Offering MOOCs through edX is hardly free. There are options available to institutions that want to build their own courses on the edX platform at no charge, but for partners who want help developing their courses, edX charges a base rate of $250,000 per course, then $50,000 for each additional time that course is offered; edX also takes a cut of any revenue the course generates.
There are also significant labor costs that come with offering MOOCs. A recent Chronicle survey found that professors typically spent 100 hours, sometimes much more, to develop their massive online courses, and then eight to 10 hours each week while the courses were in session. This commitment amounted to a major drain on their normal campus responsibilities.
Those known costs, combined with uncertainty about whether the MOOCs will make enough money for colleges to recover their investments, might be enough to deter some institutions, says R. Michael Tanner, a vice president and chief academic officer at the Association of Public and Land-Grant Universities—especially public universities that are facing budget cuts.
In the debate at Amherst, which boasts a $1.64-billion endowment, money was no object, and the faculty committee devoted to weighing the pros and cons of joining edX did not seem worried about MOOCs as a distraction to teaching and service.
Rather, the committee cited a number of philosophical qualms. MOOCs run counter to Amherst's commitment to "learning through close colloquy"; they might "perpetuate the 'information dispensing' model of teaching."
On a larger scale, MOOCs might create a "new and different kind of competition" that could jeopardize more-vulnerable colleges, if not Amherst itself; they could "enable the centralization of American higher education" and "create the conditions for the obsolescence of the B.A. degree."
The committee also wondered if edX's need to bring in money to remain sustainable could lead it to do things the college would consider unsavory, like selling aggregated student data to outside companies, or putting too much emphasis on credentialing.
While joining edX might allow Amherst to fight those battles from within the consortium, "there might, realistically, be little opportunity to shape the organization within due to the size and type of member institutions," the faculty committee wrote.

:: Data section ::
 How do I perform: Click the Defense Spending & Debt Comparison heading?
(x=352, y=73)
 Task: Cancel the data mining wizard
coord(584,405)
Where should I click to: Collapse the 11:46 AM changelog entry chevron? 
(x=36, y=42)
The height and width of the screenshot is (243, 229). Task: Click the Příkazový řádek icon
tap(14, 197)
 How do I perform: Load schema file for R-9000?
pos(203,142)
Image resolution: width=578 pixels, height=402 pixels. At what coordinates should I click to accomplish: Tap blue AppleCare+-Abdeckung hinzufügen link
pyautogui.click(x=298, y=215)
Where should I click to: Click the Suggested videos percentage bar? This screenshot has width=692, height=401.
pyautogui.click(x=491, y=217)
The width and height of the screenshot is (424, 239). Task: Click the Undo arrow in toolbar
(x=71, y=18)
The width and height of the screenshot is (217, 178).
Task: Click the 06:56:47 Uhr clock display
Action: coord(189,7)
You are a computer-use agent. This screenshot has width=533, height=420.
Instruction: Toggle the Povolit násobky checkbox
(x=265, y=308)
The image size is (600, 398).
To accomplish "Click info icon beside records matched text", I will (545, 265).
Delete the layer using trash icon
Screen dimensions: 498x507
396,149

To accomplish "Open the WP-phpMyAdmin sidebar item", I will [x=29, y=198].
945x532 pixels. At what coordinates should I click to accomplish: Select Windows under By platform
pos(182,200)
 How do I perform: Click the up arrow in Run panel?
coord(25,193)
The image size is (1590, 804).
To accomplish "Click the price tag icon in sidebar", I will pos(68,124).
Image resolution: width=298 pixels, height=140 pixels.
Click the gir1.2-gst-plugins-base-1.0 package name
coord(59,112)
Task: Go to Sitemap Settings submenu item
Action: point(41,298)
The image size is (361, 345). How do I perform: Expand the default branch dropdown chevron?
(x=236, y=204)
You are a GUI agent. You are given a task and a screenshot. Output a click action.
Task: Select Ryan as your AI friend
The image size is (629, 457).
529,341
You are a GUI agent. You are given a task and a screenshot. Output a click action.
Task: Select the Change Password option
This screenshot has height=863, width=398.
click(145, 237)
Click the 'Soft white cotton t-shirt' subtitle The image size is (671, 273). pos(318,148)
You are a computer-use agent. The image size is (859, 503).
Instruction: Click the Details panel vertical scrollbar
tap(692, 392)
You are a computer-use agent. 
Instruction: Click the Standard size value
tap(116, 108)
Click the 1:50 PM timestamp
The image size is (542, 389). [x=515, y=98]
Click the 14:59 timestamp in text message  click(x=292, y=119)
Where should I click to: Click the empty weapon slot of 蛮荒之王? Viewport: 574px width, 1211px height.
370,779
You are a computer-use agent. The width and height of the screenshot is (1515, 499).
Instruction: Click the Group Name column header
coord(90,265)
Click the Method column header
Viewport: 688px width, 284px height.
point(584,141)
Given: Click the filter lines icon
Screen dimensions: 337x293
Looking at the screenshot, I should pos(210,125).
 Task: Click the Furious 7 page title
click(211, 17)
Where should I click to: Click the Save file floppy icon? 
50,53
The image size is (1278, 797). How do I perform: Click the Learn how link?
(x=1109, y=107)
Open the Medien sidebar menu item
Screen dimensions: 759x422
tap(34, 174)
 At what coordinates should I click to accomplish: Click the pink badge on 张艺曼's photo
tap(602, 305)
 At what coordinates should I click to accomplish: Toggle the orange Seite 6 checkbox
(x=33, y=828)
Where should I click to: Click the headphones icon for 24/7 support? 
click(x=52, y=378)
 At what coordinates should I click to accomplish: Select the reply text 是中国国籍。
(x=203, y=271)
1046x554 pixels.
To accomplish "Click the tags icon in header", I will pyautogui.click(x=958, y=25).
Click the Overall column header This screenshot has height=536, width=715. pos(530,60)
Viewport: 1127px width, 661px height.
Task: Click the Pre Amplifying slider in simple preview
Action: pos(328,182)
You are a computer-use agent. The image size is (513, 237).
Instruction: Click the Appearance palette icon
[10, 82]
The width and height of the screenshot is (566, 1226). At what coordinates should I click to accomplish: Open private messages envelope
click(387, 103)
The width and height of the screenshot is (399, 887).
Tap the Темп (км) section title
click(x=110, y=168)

:: What to do ::
1. Swap "budget cuts" for "funding reductions" in the passage about MOOCs and edX between "Those known costs, combined" and "facing budget cuts.", inclusive, and write out that stretch.
2. Pick up the passage about MOOCs and edX after its last sentence and carry it forward.

:: Exercise answers ::
1.
Those known costs, combined with uncertainty about whether the MOOCs will make enough money for colleges to recover their investments, might be enough to deter some institutions, says R. Michael Tanner, a vice president and chief academic officer at the Association of Public and Land-Grant Universities—especially public universities that are facing funding reductions.

2.
On Their Own
In the end, the faculty vote was not close: 70 to 36 against joining edX, with five abstentions.
Tekla A. Harms, a professor of geology, was among those in favor of teaming up with edX. The risk to joining the MOOC parade was low, in her view, since the proposal limited Amherst's commitment to a trial period of four or five years. The risk to remaining on the sidelines is higher than the risks of joining up, says Ms. Harms. "If there's something at the forefront of education, Amherst College should be there," she says.
Stephen A. George, a professor of biology and neuroscience, led the call to stay out of edX. But it was not the idea of venturing into online education so much as the thought of joining a MOOC consortium that deterred him. "The fact that Amherst needed to join this organization—that really seemed most difficult to accept," says Mr. George.
The biology professor's motion, which was passed in the vote, proposed that Amherst explore online teaching technology outside the context of the major MOOC groups. New ways of teaching that include "flipped" classrooms and online videos—"that is within reach," says Mr. George, "and that is what we really want to do."
The way the edX debate unfolded at Amherst reflects a healthy change in the way a leading institution might approach the question of how to incorporate online education into its curriculum, says Mr. Garrett, of Eduventures. Knee-jerk rejections and bandwagon-jumping are two sides of the same coin, he says.
"They thought this through," says Mr. Garrett, "in a way that they wouldn't have a few years ago."